Economist Glen Loury, noted for his recent public evolution from extreme conservatism toward more liberal views, also questioned the wisdom of the reparations effort. "This will isolate black Americans from our natural allies among working-class whites and immigrants," Loury warned. "We need allies to press for more expansive social policy that can get aid to those at the bottom." Younger black neoconservatives such as John McWhorter pointed out that even if the reparations movement succeeded in its efforts to create a national "slavery fund" to provide new resources to impoverished black communities, it would only reproduce the unequal structures of black dependency. "The reparation crowd's move from individual checks to a general fund will allow community-wide assistance," McWhorter admitted, "but this model has done nothing for forty years now. Who would get the money? For what purpose?"

The black conservatives' criticisms and complaints can easily be addressed. First, there is a crucial difference between "guilt" and "responsibility." White Americans who are alive today are not guilty of enslaving anyone, in the legal definition of the term. Most white Americans below the age of fifty played no role in directly supporting Jim Crow segregation and are not guilty of overt acts to block the integration of public accommodations and schools. But white Americans, as a group, continue to be the direct beneficiaries of the legal apparatuses of white supremacy, carried out by the full weight of America's legal, political, and economic institutions. The consequences of state-sponsored racial inequality created a mountain of historically constructed, accumulated disadvantage for African Americans as a group.

The living legacy of that racialized, accumulated disadvantage can easily be measured by looking at the gross racial deficits that segment Americans by race, in their life expectancies and in their unequal access to home ownership, business development, and quality education. The U.S. government, for nearly two centuries, established the legal parameters for corporations to carry out blatantly discriminatory policies and practices. Consequently, it is insufficient for us to simply say that once the Jim Crow laws were changed, the state's responsibility to redress those victimized by discriminatory public policies ended. The U.S. government and the various state governments that created and perpetuated legal racial disparities are "responsible" for compensating the victims and their descendants. As citizens of this country, whites must bear the financial burden of the crimes against humanity that were carried out by their own government.

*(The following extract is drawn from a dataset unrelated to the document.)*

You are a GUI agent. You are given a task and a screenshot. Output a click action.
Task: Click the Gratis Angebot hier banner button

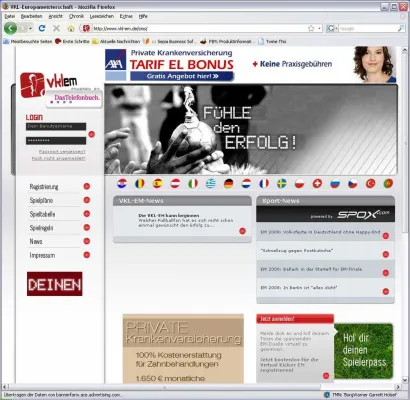(x=182, y=76)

Another way of thinking about this is to point to the fiscal mismanagement and repressive social policies of the Reagan administration two decades ago. Billions of dollars of tax money paid by blacks and whites alike were allocated to the military industrial complex to finance global military interventions and a nuclear arms race. The vast majority of African Americans strongly opposed these reactionary policies. We were not "guilty" of participating in the decisions to carry out such policies. Yet, as citizens, we are "responsible" for paying to finance Reagan's disastrous militarism, which left the country deeply in debt. We have an obligation under law to pay taxes. Thus, all citizens of the United States have the same "responsibility" to compensate members of their own society that were deliberately stigmatized by legal racism. Individual "guilt" or "innocence" is therefore irrelevant. America's version of legal apartheid created the conditions of white privilege and black subordination that we see all around us every day. A debt is owed, and it must be paid in full.